マスターの独り言(65)思わず緊張

 出張のたびに我が『拓郎age』に寄ってくれるお客さんが何人かいらっしゃるのですが、その人が店に入ってきたとき、「あっ、前にもお見えいただきましたよね」と声をかけると「そうです、今日、二度目です」と答え、カウンターに座るなり「また来るのでボトル1本入れます」と嬉しい注文をしてくださいました。飲食関係の仕事をされている、ということは前回聞かせていただいていたのですが、詳しいことはもちろん知る由もありません。「あ、いいですよ。自分で作りますから」と随分手馴れた感じで水割りを作られるのであっけに取られていると、「あ、私、バーテンダーを5年程やっていたことがありますので」と言われるではありませんか。思わず緊張感が走りました。なにしろ僕たちときたら飲食業に携わった経験もなく見よう見真似でやっていることなので何か粗相があったらどうしよう、なんて不安が一気に押し寄せてきたのです。その人はフォークが好きで、音楽のことを熱く語り始めました。その話題になると僕もどうにか主導権が取れるのでバランスが保てた次第でした。

 僕も一応、脱サラ、ということになるのだそうですが、フォーク酒場とは言え、仮にも飲食業を始めるにあたり、料理学校に通うとか、見習いに入るとか何か基本的な勉強はしたのでしょう? と訊かれることがあるのですが、これが全くないんですね。僕がしたことと言えば、一冊の本を徹底的に読むことでした。 脱サラをして「さかなのさけ」という居酒屋を立ち上げた田中秀嗣さんの書いた「ちゃらんぽらん男、居酒屋をつくる」という本です。僕に必要だったのは料理やギターの技術ではなく、脱サラに踏み切る「勇気」だったのです。料理やギターは店をやりながらうまくなればいいかな、なんて思っていましたので、今考えると随分無謀なことをしたな、と冷や汗ものです。

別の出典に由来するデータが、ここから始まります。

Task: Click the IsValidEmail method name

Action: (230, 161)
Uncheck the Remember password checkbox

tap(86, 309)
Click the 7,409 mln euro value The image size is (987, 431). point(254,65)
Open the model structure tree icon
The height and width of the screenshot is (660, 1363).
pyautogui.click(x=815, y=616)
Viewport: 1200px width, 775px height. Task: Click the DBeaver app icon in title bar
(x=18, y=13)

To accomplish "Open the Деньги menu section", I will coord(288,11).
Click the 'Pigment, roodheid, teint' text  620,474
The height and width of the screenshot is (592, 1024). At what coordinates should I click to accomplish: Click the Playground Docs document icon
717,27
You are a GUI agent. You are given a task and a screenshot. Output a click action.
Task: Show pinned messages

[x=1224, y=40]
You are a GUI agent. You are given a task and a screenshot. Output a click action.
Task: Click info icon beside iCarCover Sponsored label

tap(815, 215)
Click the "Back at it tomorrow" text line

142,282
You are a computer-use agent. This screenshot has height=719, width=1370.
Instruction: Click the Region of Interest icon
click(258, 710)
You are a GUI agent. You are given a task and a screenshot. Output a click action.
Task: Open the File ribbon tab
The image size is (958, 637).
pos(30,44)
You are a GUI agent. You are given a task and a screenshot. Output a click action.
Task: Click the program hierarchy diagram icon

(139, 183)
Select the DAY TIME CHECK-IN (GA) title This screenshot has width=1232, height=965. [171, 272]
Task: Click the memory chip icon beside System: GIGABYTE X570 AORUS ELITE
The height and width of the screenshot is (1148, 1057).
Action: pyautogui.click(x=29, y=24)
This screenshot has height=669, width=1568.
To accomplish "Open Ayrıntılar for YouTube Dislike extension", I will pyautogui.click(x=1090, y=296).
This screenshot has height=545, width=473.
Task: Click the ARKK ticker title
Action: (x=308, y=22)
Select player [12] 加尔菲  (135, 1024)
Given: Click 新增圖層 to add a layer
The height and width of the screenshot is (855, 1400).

 緊張もしだいにほぐれ、ロックなり水割りを作るにあたり、まずやらねばいけないことを教えてもらいました。どんなことかって? それはまぁ、企業秘密ということで・・・。いずれにしてもプロの方と相対した経験は僕にとってとても貴重なことでした。こうやって僕ももまれていくのかな、なんて思います。